Her first game at Norwich, Sands was put in at fullback against Penn State. There was no easing into it, that’s for sure. 

“That was scary, but I think the biggest thing for me is my willingness to take risks,” said Sands. “Someone will tell me something I have to do, or a player I have to go against, I feel like, ‘OK, let’s do it.” In high school I was more like ‘you want to change positions? Can I fake an injury?’ But I quickly changed that about myself. I love the challenge.”

So she started to look  for another challenge, changing her academic focus and looking what whether she could play more rugby, too. Two years into her time at Norwich, Sands decided to transfer. It was a tough decision to transfer, but it was made easier when she attended the national all-star camp in 2015. There, she was on the collegiate team, but was moved up to the women’s senior side. Among the coaches there was Katie Dowty, newly installed as head coach of Dartmouth.

“I heard at the camp about what these other players were doing and where they were going, and I realized I want that, too,” Sands said. “I had never thought about Dartmouth. My mom brought it up but I didn’t think I would get in. But she pulled the mom card and said ‘just try and make me happy.’ OK, whatever. That happened before the All-Star camp, and the team I ended up playing for was coached by Katie Dowty. 

“After spending that week and getting to know her coaching philosophy, I knew I wanted to be coached by her.”

Sands didn’t say anything about Dartmouth during camp, and neither did Dowty, but two days after, Sands sent a tentative note wondering, if, maybe, she could … transfer?  The answer was an emphatic “Yes.”

“There was no doubt about her helping me to get me in, and even since I came to Dartmouth she has been the biggest motivator,” said Sands. 

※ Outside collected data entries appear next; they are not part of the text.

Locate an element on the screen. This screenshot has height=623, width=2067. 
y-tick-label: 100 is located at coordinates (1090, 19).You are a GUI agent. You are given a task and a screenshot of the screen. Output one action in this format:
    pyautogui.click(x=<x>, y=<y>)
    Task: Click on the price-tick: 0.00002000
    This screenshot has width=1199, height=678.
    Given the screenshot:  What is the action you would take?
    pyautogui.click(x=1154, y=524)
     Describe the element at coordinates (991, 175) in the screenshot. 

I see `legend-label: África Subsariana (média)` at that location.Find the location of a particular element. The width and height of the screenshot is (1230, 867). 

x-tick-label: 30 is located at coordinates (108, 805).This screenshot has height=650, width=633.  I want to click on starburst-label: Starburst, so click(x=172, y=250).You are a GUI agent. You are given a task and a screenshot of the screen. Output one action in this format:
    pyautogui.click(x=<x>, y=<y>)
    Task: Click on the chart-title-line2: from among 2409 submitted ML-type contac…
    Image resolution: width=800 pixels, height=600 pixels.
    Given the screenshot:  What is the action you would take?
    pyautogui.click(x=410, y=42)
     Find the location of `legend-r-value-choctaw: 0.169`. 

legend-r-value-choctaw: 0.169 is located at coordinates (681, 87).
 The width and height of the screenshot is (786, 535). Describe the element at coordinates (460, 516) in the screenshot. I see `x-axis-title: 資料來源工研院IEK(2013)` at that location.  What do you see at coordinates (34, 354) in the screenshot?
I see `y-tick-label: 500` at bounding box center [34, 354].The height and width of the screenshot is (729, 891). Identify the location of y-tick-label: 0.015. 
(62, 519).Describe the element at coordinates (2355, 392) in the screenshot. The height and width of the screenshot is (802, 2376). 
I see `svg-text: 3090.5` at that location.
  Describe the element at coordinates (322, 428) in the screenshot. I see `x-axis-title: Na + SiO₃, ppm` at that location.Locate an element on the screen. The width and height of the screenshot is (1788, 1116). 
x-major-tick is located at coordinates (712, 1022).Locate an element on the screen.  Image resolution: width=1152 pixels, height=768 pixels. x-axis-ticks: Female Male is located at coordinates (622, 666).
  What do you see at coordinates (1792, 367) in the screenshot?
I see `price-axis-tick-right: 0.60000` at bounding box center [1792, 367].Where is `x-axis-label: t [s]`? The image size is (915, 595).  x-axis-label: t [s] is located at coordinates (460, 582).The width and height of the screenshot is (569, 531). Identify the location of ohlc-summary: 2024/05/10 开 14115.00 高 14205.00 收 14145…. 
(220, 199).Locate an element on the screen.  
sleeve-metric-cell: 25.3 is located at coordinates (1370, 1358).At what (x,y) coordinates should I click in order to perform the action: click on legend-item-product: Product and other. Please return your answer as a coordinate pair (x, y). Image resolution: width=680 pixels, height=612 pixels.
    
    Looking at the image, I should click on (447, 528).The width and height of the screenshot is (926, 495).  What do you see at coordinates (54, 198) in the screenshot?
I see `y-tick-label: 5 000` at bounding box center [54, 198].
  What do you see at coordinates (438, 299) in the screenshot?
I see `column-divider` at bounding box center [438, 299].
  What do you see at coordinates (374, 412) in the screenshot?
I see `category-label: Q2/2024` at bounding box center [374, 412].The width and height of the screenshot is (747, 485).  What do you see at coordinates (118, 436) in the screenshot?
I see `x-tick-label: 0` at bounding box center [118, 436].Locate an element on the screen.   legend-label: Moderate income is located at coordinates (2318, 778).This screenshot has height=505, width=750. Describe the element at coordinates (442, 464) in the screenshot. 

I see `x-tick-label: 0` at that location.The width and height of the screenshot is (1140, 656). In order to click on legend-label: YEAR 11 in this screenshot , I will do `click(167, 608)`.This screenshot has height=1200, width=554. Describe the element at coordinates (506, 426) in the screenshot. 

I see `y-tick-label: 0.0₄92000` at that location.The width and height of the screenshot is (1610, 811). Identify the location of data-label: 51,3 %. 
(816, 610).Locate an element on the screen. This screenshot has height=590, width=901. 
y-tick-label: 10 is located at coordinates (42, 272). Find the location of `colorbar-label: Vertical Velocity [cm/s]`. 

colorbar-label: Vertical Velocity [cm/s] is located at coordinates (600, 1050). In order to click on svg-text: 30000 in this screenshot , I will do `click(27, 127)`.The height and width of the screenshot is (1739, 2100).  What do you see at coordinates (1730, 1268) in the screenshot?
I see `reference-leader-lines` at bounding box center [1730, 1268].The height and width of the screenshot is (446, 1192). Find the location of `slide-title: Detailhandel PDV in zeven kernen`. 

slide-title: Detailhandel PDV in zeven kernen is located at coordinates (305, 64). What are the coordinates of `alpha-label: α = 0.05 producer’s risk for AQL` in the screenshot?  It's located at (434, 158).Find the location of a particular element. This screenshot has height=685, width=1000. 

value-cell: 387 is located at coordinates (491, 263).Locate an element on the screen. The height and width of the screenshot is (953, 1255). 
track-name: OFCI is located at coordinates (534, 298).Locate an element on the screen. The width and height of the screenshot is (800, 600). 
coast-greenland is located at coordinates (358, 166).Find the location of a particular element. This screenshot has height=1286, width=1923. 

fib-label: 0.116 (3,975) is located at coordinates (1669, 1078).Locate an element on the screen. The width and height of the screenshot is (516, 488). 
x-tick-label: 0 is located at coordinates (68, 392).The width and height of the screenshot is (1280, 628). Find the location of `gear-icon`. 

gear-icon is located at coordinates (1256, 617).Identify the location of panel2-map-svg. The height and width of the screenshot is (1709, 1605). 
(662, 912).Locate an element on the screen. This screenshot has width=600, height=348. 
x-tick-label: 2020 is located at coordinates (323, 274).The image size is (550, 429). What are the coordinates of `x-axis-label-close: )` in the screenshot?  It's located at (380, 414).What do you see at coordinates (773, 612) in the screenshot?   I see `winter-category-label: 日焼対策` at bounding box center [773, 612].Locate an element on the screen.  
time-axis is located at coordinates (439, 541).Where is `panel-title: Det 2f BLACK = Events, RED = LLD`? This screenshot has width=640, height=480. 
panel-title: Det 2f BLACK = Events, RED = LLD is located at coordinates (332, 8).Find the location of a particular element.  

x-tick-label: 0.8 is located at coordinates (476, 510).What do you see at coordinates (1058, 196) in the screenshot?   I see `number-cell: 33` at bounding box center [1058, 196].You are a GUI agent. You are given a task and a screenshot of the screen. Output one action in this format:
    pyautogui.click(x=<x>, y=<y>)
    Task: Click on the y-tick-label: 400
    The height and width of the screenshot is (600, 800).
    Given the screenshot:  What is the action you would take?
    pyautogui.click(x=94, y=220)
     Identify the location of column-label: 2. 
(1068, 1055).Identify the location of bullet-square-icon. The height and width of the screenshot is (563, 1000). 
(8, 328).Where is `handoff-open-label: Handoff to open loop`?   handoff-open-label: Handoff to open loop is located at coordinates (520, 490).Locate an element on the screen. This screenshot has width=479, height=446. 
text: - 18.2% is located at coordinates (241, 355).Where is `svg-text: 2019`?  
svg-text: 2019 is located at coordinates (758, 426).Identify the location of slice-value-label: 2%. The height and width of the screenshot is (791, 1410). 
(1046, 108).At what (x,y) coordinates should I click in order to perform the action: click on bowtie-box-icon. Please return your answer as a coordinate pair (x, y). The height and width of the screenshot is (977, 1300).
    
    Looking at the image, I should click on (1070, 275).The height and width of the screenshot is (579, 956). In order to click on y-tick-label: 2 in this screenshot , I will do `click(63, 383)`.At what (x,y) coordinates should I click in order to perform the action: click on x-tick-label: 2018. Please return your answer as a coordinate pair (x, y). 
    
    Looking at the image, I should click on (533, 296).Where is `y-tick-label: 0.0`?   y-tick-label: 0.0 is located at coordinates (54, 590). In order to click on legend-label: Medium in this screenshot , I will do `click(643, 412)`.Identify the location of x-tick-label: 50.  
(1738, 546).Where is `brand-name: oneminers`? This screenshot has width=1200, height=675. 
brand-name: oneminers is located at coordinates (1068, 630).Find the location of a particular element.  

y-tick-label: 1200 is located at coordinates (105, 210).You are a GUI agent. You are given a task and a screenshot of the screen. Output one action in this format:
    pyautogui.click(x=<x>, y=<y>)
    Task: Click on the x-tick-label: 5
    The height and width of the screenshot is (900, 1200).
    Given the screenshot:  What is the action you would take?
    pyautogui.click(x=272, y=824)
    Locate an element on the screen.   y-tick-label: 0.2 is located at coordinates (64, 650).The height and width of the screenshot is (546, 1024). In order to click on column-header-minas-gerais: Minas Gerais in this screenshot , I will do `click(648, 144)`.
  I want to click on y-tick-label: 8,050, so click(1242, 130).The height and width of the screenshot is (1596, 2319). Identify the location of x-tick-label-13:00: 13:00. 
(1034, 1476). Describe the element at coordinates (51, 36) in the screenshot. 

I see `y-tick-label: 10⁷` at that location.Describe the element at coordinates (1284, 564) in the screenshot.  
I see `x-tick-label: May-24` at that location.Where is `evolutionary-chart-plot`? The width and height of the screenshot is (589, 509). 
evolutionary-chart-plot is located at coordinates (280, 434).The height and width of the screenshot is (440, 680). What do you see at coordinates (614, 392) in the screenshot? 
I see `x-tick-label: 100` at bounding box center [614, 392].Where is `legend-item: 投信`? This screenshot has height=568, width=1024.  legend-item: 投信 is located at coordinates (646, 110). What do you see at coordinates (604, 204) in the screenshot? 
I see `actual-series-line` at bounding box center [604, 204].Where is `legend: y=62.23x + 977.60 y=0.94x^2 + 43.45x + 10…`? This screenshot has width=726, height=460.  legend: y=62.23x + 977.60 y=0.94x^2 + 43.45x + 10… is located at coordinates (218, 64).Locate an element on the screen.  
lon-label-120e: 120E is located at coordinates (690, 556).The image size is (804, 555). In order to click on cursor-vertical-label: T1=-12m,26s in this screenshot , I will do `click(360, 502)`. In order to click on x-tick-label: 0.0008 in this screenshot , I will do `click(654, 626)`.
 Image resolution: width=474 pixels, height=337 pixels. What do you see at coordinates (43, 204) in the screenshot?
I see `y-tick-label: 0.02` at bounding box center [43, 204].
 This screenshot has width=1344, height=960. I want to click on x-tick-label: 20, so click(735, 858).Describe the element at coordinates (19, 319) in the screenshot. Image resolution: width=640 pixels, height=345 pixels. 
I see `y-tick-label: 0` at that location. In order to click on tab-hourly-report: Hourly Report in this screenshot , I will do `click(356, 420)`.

The positive feelings are mutual.

"Frankie has been hugely impactful for our team – on and off the field," said Dowty. "She raises the level of competition on the squad while also making everyone feel closer and more connected as unit. She is the kind of player that can turn the tide of a match, with an explosive run or a thieving poach. She’s ball-hungry, aggressive, loves the game and loves her teammates – they are her family and she plays for them. Frankie will be leading the Big Green as one of our captains in 2017 and we can’t wait to see how high she will set the bar."

Sands is majoring in biology and minoring in Spanish, and is also strong in math. Her ultimate goal is to be a pediatrician and it seems like knowing Spanish will be a help there, too. As far as rugby goes, she wants to play but doesn’t know exactly how.

“I want to play rugby until the doctor tells me I can’t anymore,” she said. She is toying with the idea of playing overseas for a time, and wants to go as high as possible. She was an All American and was in the 2016 senior national team poll.

“Short-term goal is to get a cap, and then once I do that let’s see what else I can do.”

That should be a worrying thought for any defender.